1. The first step is to figure out if you are experiencing job burnout.
Awareness that you are experiencing job burnout is an essential first step. Now, don’t ignore it and make it a priority because speaking from experience when you push it back because you just need to push through actually makes things worse and you could end up not being able to work at all.
2. Try to get more sleep.
Easier said than done right? Getting too little sleep is a major factor in predicting a burnout and a likely contributor to job burnout. Sleeping better is also an important sign that you’re recovering from a burnout and ready to go back to work. We came across some useful sleep strategies – you can read them here.
3. Do cardiovascular exercise regularly.
Cardiovascular exercise has been shown in studies to significantly reduce burnout symptoms in as little as 4 weeks.
4. Practice yoga.
Yoga programs are helping school teachers, nurses, medical students, and first responders prevent and fight a burnout. Studies show that it can significantly reduce emotional exhaustion.
5. Try mindfulness meditation.
Mindfulness meditation is a technique that allows you to just be exactly where you are and observe without judgment. You can do mindfulness meditation through free audio guided meditations online or apps like Headspace. Practice for as little as 10 minutes a day. Observe your thoughts without judgment, and let them come and go like passing waves in the ocean or clouds in the sky.
6. Practice mindful breathing.
Meditation can sometimes sound intimidating or challenging. Many people imagine meditation is sitting in a dark room in a contorted, uncomfortable position trying to make your mind go empty. But meditation does not have to be physically uncomfortable or even seated. And you don’t need to force your mind to go blank.
Try a simple mindful breathing exercise, which is a form of meditation. Inhale for 4 counts of breath, and exhale for 4 counts. Say to yourself with each breath, “Breathing in, I calm my whole body. Breathing out, I calm my whole body.”
7. Try mindful walking.
If sitting is uncomfortable, try mindful walking. Pair your steps with your breath. Inhale for 4 steps, exhale for 4 steps. Adjust the number of steps based on your pace of walking to create an even, calming breath pattern.
8. Make time for other activities focused on self-care and self-compassion.
Self-care and self-compassion is different for everyone and what you feel is right can change day to day. Massage therapy has been shown to reduce stress and anxiety and levels of the stress hormone cortisol. A silent walk in nature or playing music can be restorative. Experiment to find what nourishes you.
The key is doing the activity from a place of self-compassion. It sounds really simple, but you’d be surprised how hard it is to give ourselves “permission” to treat ourselves well.
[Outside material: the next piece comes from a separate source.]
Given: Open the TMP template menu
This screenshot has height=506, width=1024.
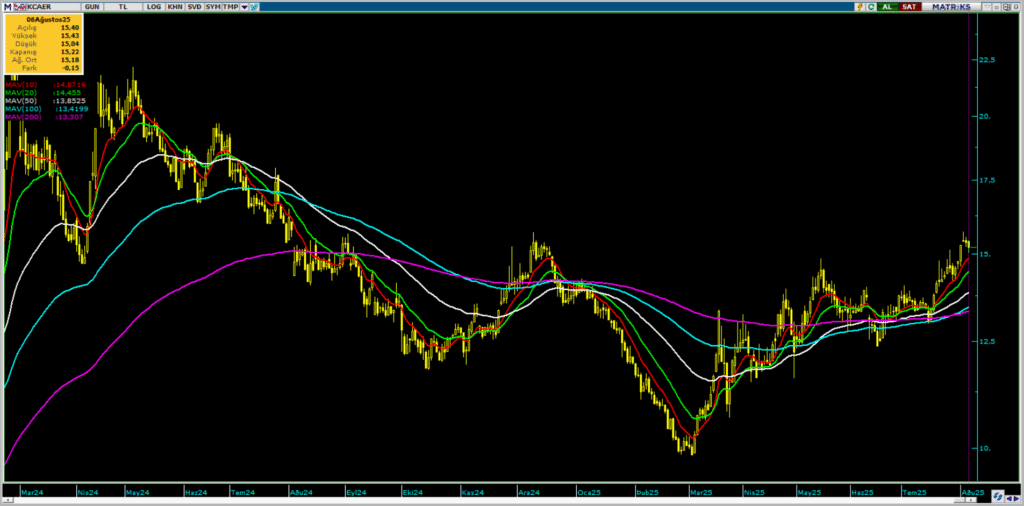Looking at the screenshot, I should coord(229,6).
9. Talk about your situation with people that you trust.
Talking with a trusted supervisor or mentor to explore options on how to modify work demands or achieve better work-life balance can be helpful. Many companies also have an employee assistance program which may offer confidential counselling. If things are not improving, you can treat burnout symptoms with the help of a mental health professional.
10. Don’t let the feeling of not having enough time stop you – this one is super important so don’t forget about it.
The most common reaction to the strategies listed above is that people already feel like they don’t have enough time. The paradox is that making time for yoga, meditation, additional sleep or exercise will actually give you more time.
How is this possible? Yoga, meditation, exercise, and sleep improve focus, concentration, and energy, so you will be able to complete tasks more effectively and efficiently. Also, our experience of time is influenced by our nervous system. The sense of urgency and the frustration of feeling rushed is heightened when you have an overactive sympathetic (“fight-or-flight”) nervous system.
Yoga and mindfulness activities help us learn how to slow down and become fully aware of each moment, so your sense of time will actually expand. Doing restorative activities regularly puts the brake on your fight-or-flight response, so you will feel less rushed and stressed even when faced with the same to-do list.